According to Khrulev's own account (VIZh 06.1961) "in delineating those rear service entities that should come under his control, “took a pencil and added one more service, artillery supply, to those under the rear service chief ’s jurisdiction.” This would have given Khrulev direct control of all ammunition, artillery, and small-arms supply, as well as weapon repair and maintenance responsibilities. This major logistic role was then the responsibility of the Main Directorate of Artillery GAU. Goretskii, however, as he had earlier, objected strongly to Khrulev’s penciled annotation, and was able to dissuade him from adding the artillery supply service to the proposal on the grounds that this key function, because of its vast scope, would be incompatible with Khrulev’s other proposed duties. Khrulev reluctantly agreed, thus setting in motion a division of logistic responsibility that continues to the present day."

Mikoyan

Mikoyan

It must have been some meeting, when Khrulev and his small team from the Intendant's office  went to present their scheme to Stalin, however they did have the support of  A.I. Mikoyan, who had set up the meeting and was a member of the State Defence Committee. Here was a scheme for setting up a huge, unified logistics organisation in the middle of the Battle for Smolensk, it was presented by a junior Staff Officer, who had as his advisor a Techincal Specialist (Stalin had most of them shot starting in 1928) and former Tsarist General (Stalin had shot most of them as well leaving only Boris Shaposhnikov as a sole senior survivor,) they were using as their main piece of evidence the Imperial Army's 1914 Supply Regulations and most importantly the Chief of the General Staff objected to the scheme in no uncertain terms, saying "I do not agree. The authors of this paper want the Rear to trample over the General Staff". Nonetheless Stalin took the paper, gave Zhukov a look and signed it. The following day Zhuko would be dismissed his post and sent to the front as Front Commander of the Reserve Front and then on the 10th September sent to Leningrad.

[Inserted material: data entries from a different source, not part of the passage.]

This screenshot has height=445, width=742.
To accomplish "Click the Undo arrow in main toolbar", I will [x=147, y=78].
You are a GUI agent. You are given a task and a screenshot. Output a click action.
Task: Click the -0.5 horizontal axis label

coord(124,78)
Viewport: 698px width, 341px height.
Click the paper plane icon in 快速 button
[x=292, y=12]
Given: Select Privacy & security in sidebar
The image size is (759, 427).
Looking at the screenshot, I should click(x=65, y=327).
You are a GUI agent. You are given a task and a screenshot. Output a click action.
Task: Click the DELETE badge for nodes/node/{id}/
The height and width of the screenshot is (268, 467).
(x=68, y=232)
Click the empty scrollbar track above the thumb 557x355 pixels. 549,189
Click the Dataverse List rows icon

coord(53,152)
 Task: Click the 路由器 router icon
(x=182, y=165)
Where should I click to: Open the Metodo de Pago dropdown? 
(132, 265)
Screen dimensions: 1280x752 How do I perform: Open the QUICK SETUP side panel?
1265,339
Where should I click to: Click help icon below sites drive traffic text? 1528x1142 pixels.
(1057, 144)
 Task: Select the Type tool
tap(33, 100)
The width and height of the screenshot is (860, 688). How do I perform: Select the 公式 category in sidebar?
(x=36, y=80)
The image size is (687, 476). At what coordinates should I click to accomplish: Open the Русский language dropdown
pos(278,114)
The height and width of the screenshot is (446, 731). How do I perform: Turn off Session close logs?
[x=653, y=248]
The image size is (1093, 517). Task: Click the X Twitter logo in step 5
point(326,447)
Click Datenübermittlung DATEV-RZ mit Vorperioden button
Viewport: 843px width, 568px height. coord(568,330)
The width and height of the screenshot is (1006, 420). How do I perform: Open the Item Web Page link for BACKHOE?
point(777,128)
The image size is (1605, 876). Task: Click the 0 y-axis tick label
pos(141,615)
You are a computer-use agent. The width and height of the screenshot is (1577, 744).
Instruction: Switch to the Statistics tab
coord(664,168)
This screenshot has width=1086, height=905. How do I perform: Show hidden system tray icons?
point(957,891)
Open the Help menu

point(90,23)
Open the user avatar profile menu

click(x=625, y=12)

Khrulev was given just 3 days until the 1st August 1941 to get his plan into shape and start to implement his reforms. It was a crucial decision but all went well and the Main Directorate of the Rear of the Red Army would be a key element in the Soviet Unions ability of defeat Germany. There were still many trials and tribulations to come, inefficiency and incompetence were rife in the system and it would take much effort to eliminate these, but at its heart was a means to concentrate supplies at the point of decision that the Germans did not possess. This ability would be a major factor in the Red Army's ability to halt the German advance in front of Moscow that winter and agai at Stalingrad in 1942.

Khrulev himself would increase his responsibilities in March 1942 when he became Narkom of the NKPS responsible for the Soviet Unions railways and he remained Chief of the Main Directorate of the Rear until the end fo the war, one of the few people with direct access to Stalin. Goretskii remained a key advisor about logistics matters and received the awards "For the Defense of Moscow" and "For Victory over Germany".